§ **WHAT YOU SHOULD DO**
Scan the data below and work out how many of its lines contain the word "field". Give only that number.

§ **INPUT DATA**
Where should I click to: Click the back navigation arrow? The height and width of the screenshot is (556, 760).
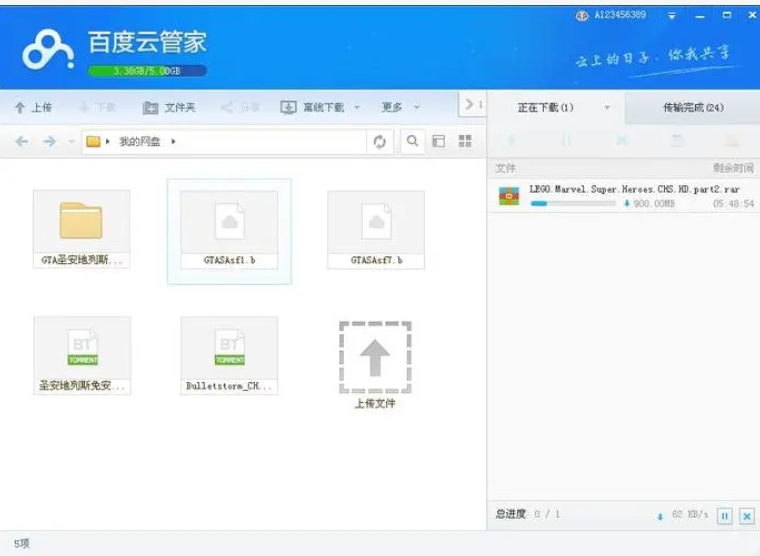pos(22,142)
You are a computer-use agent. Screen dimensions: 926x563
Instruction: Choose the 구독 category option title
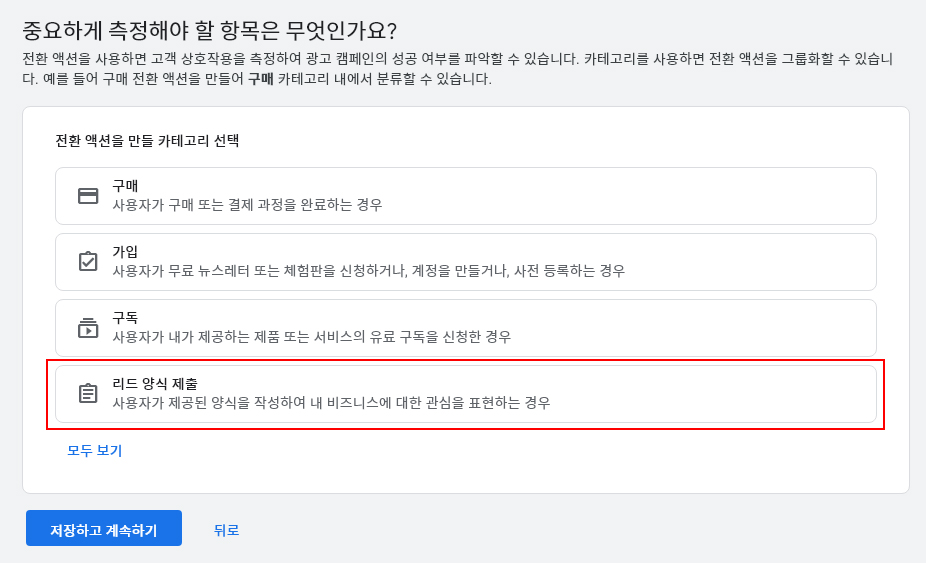pos(125,318)
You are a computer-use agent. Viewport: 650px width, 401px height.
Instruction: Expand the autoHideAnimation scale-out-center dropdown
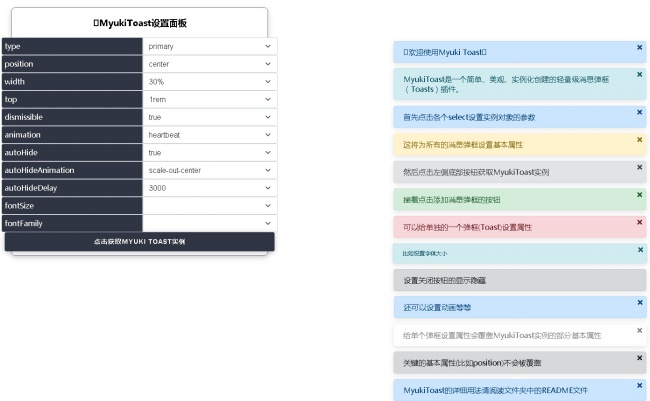click(x=209, y=170)
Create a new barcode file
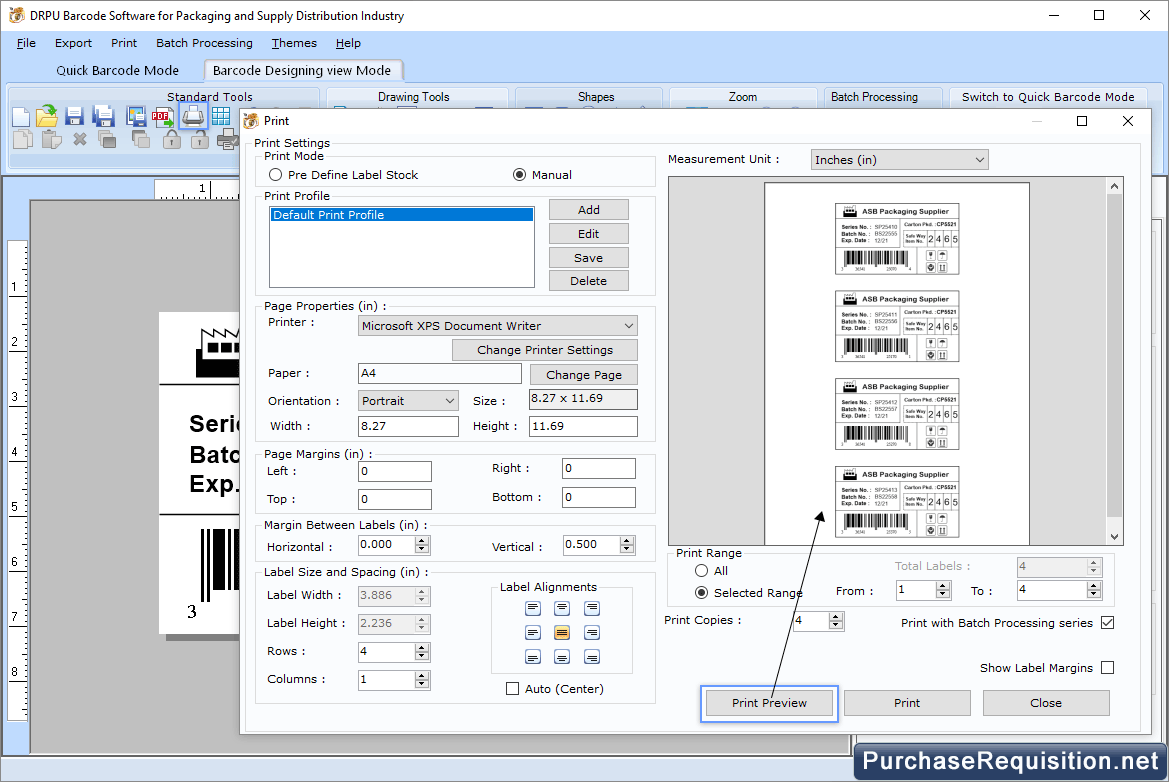 point(20,115)
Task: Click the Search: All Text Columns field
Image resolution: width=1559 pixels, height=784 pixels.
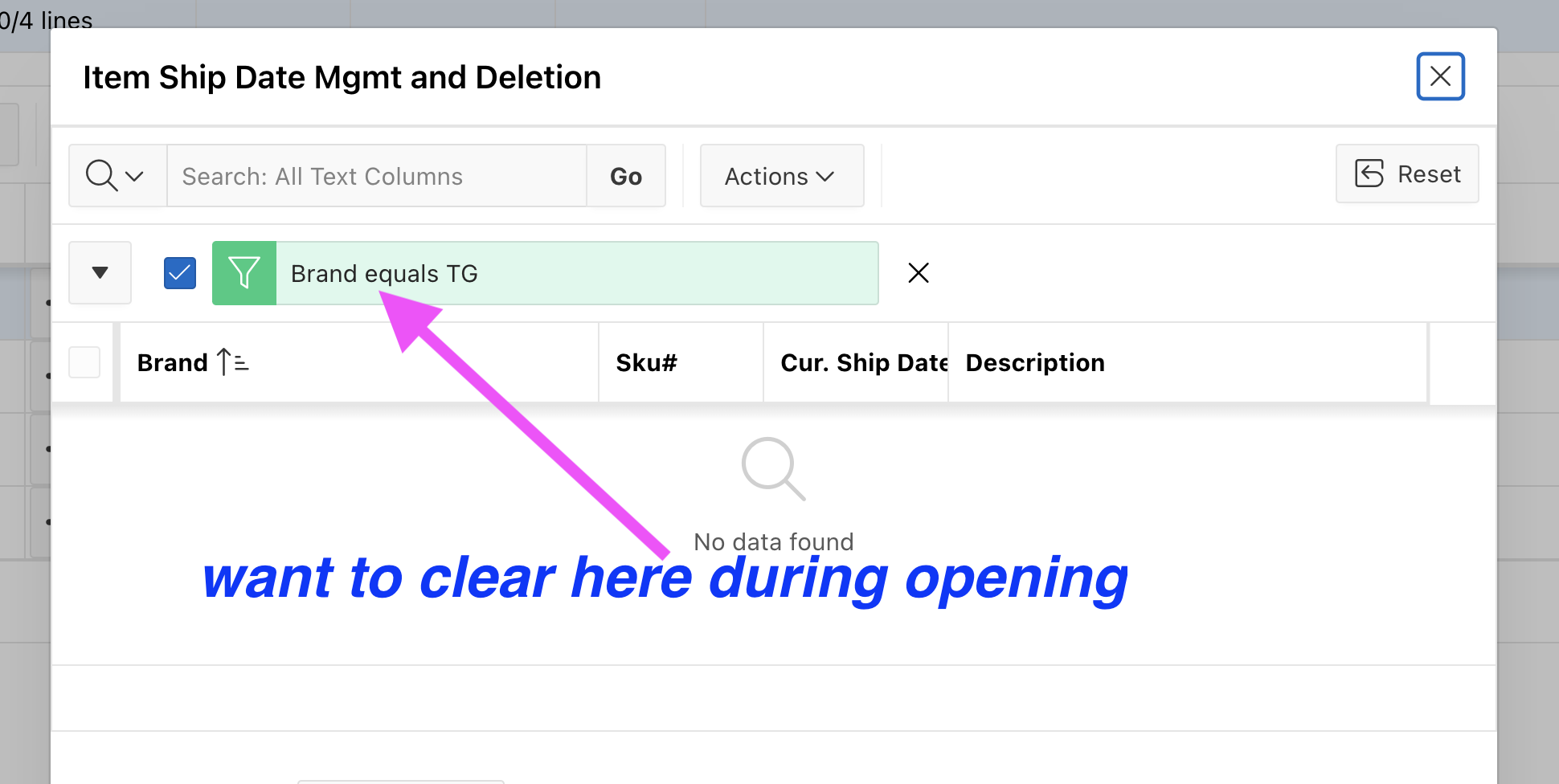Action: [x=377, y=176]
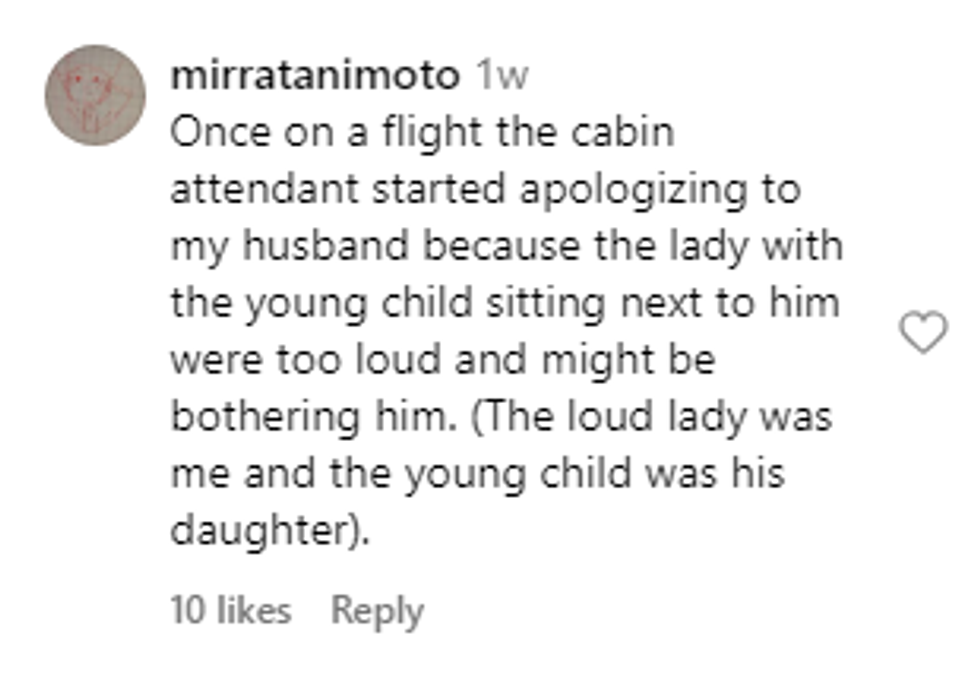Screen dimensions: 980x677
Task: Click the first line 'Once on a flight the cabin'
Action: [x=422, y=133]
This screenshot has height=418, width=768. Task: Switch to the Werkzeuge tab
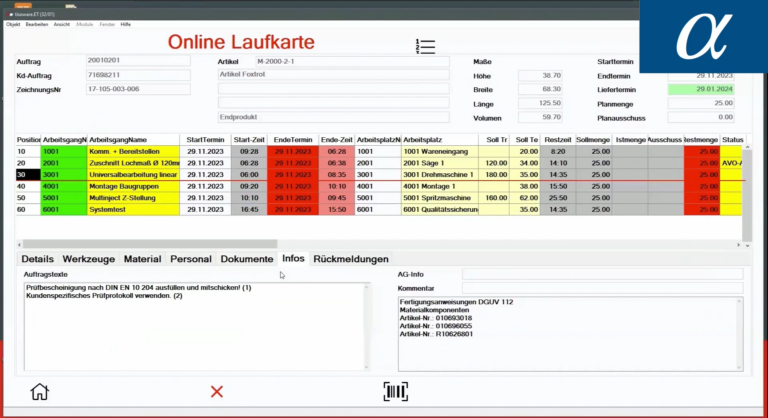(x=90, y=259)
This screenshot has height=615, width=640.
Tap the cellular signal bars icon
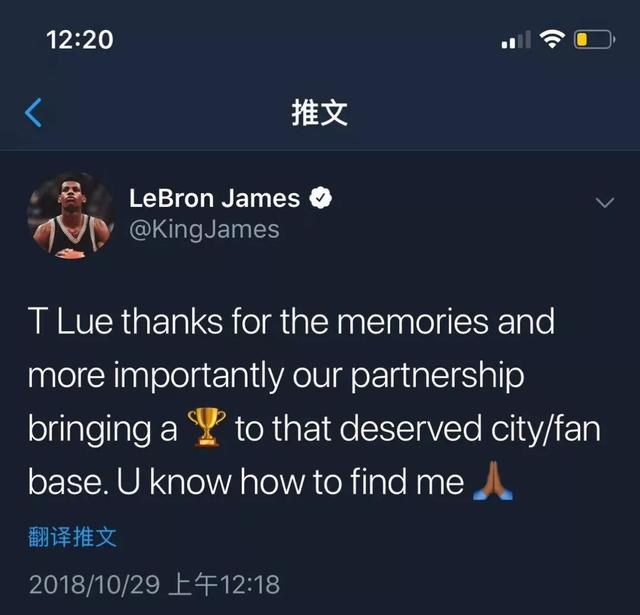(x=516, y=40)

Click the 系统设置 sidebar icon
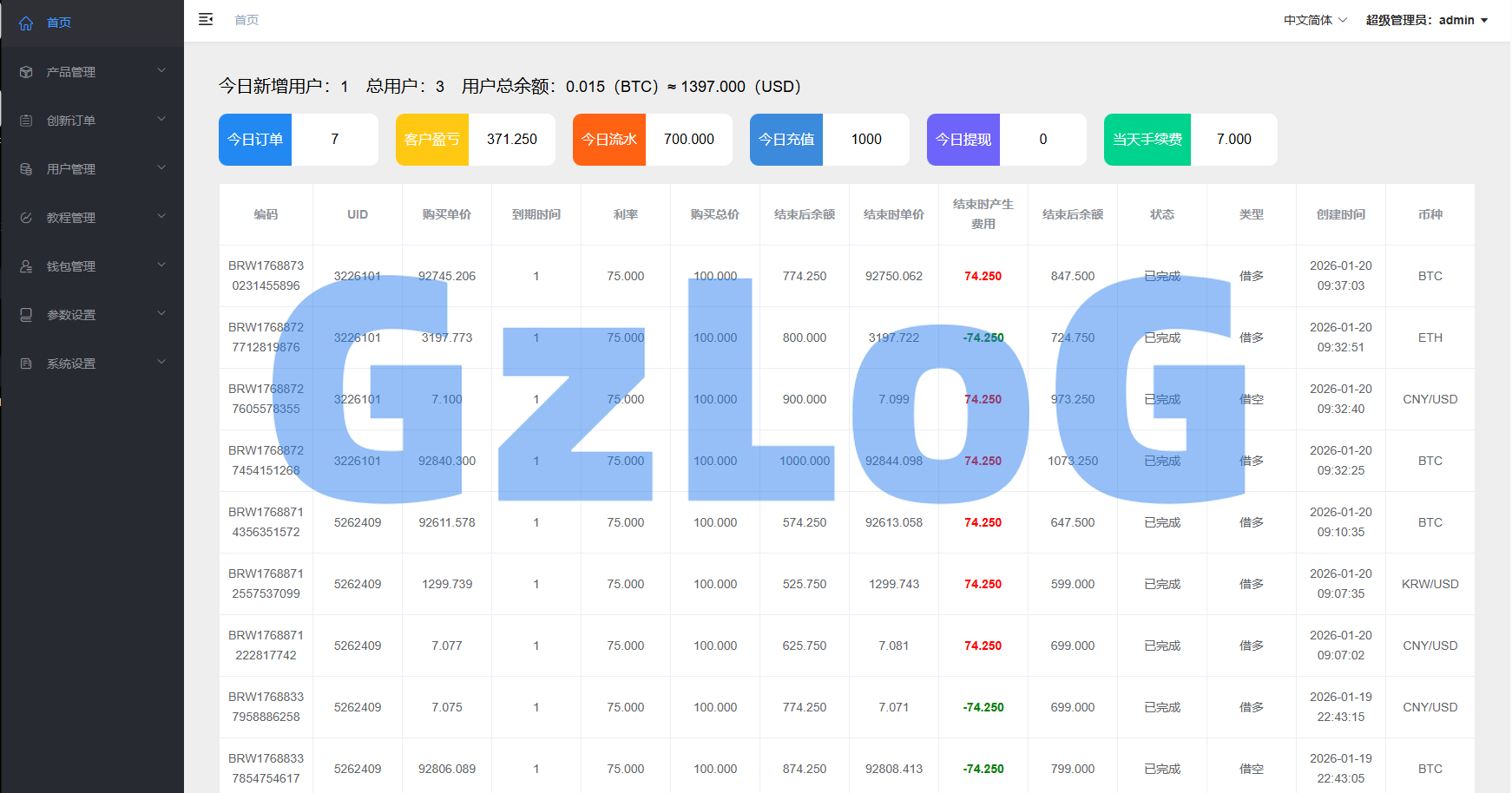[x=26, y=364]
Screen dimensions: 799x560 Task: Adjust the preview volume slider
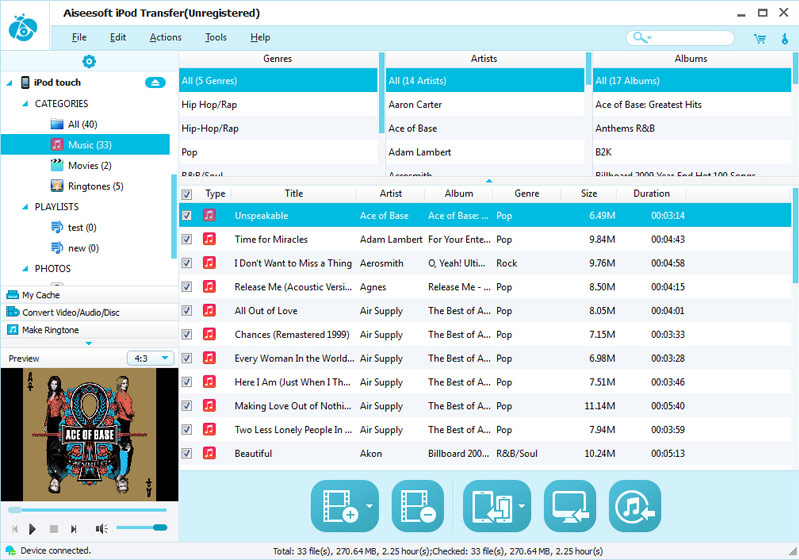pos(141,527)
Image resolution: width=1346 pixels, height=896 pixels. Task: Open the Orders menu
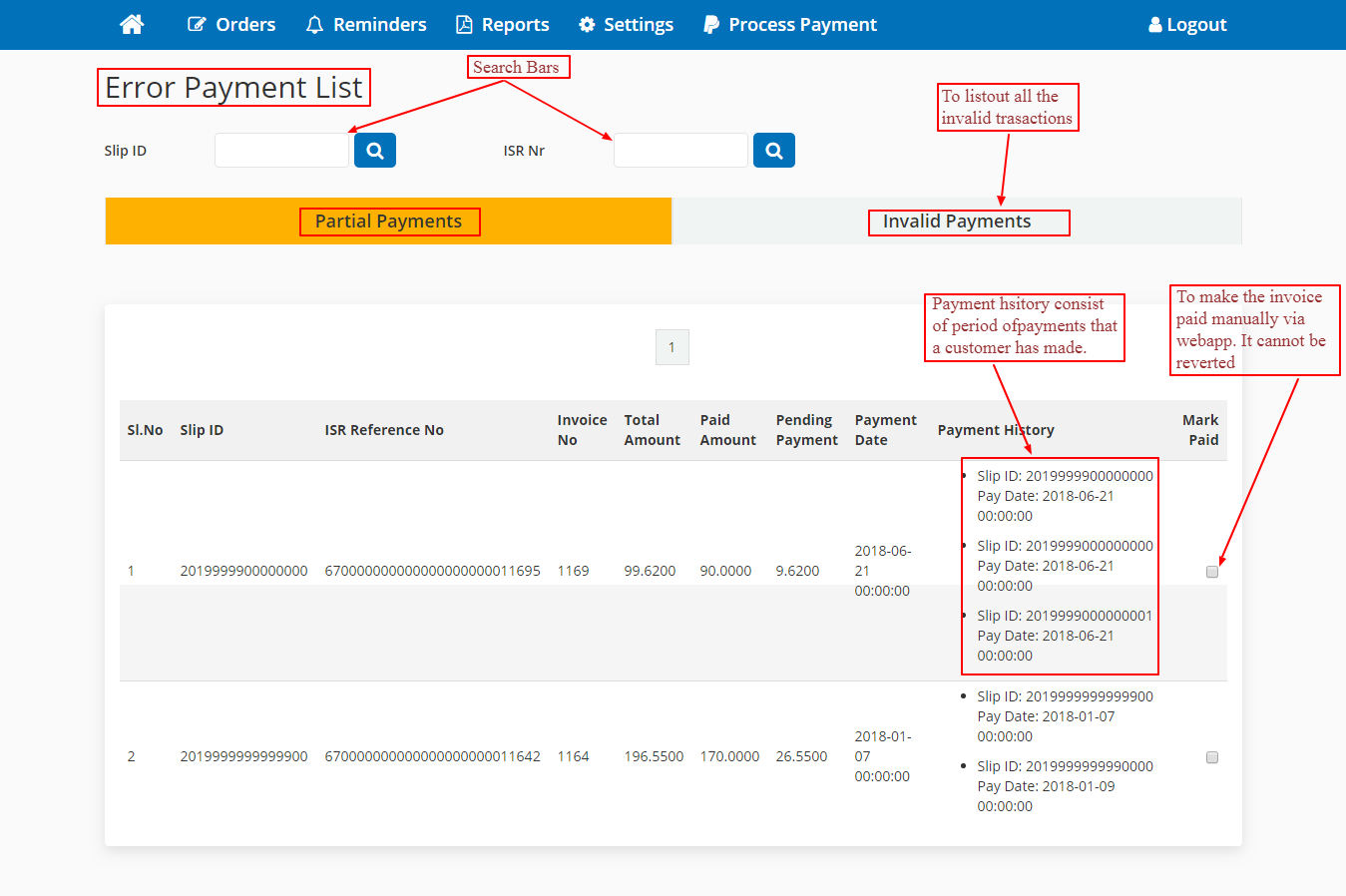coord(245,25)
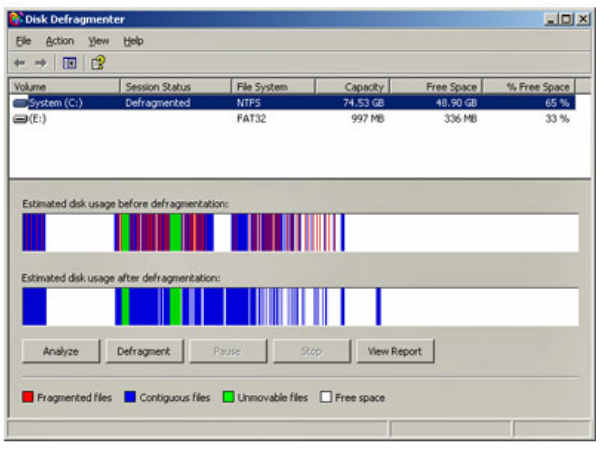
Task: Open the Action menu
Action: coord(59,41)
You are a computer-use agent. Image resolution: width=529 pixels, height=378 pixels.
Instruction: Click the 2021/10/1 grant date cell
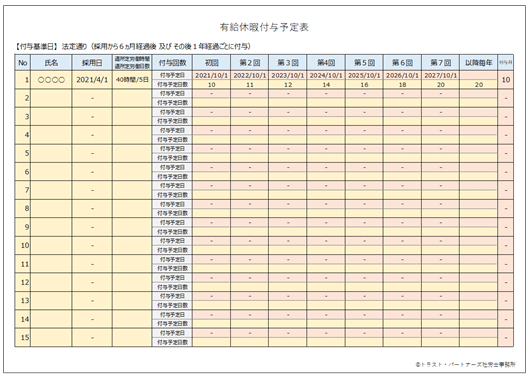point(212,75)
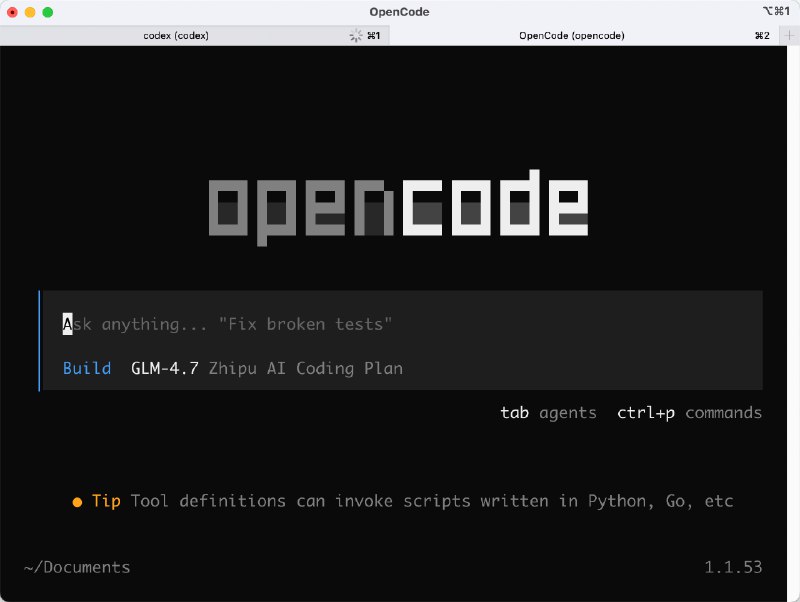This screenshot has width=800, height=602.
Task: Click the 1.1.53 version number
Action: coord(732,567)
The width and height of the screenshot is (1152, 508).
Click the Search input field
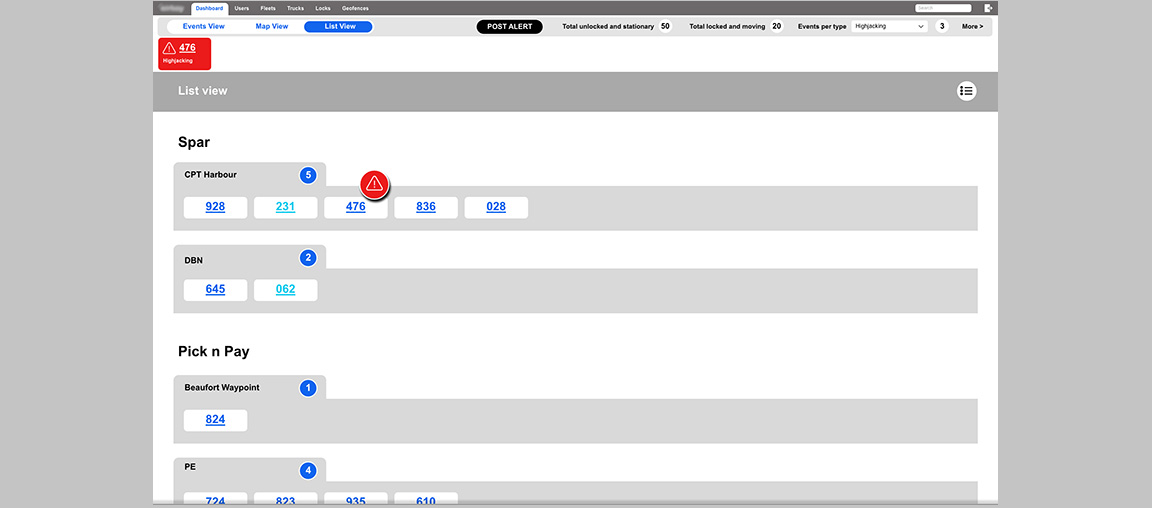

§ **REPLY TO THE TASK**
2